### Exercise description
Keep the wording of each record exactly the same when you repeat it, and leave out pictures.
======== Given data ========
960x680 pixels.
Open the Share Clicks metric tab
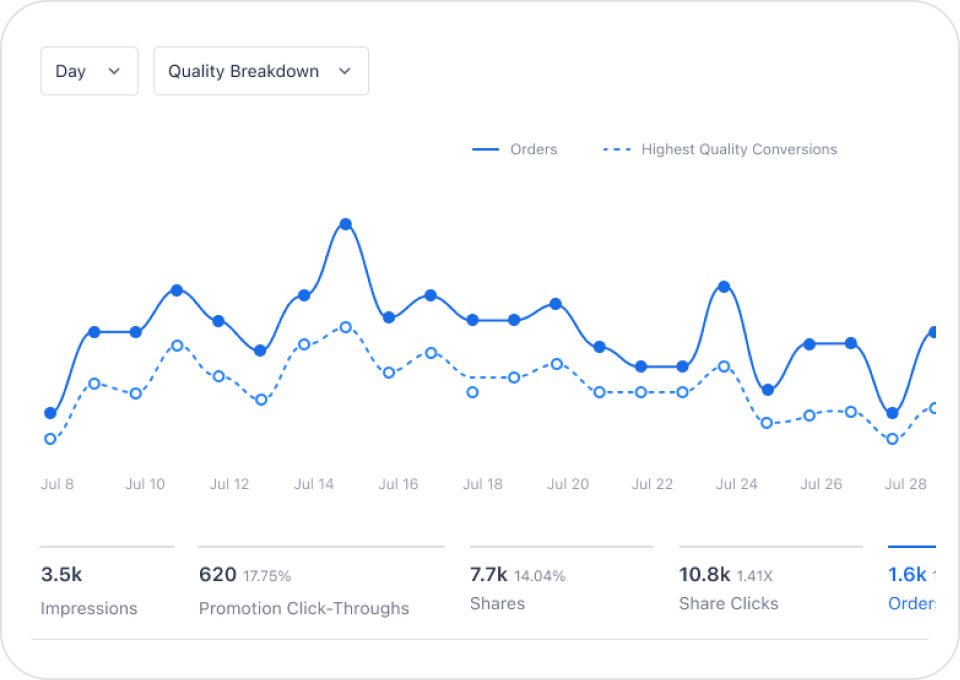pyautogui.click(x=729, y=588)
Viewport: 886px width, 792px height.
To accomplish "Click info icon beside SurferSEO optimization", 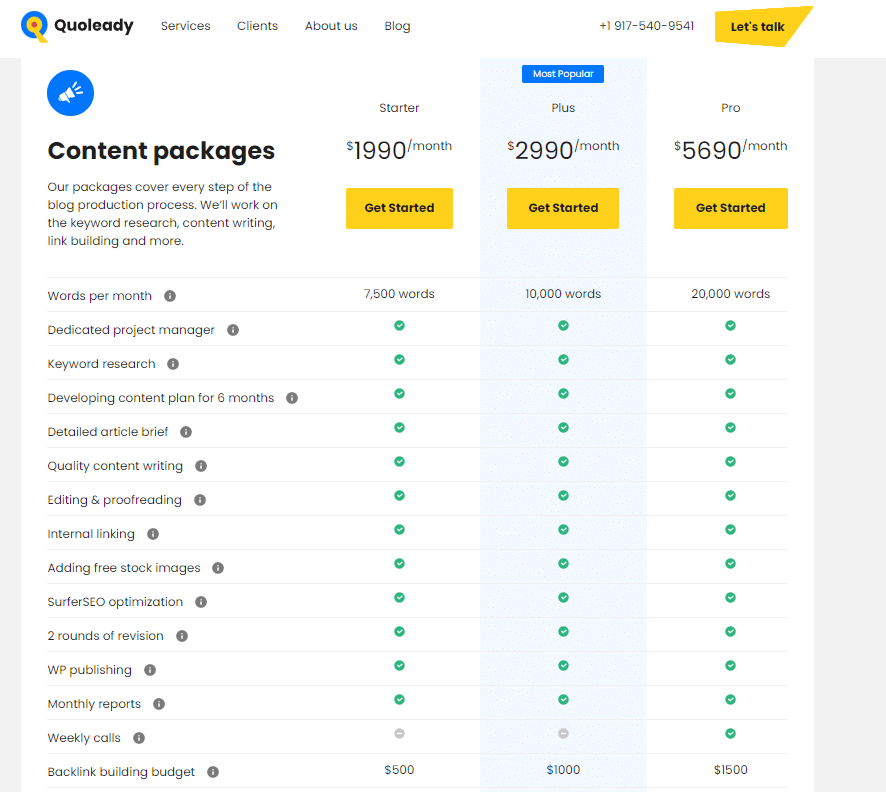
========
### Answer space
960x680 pixels.
Open the Share Clicks metric tab
pyautogui.click(x=729, y=588)
Viewport: 886px width, 792px height.
To accomplish "Click info icon beside SurferSEO optimization", 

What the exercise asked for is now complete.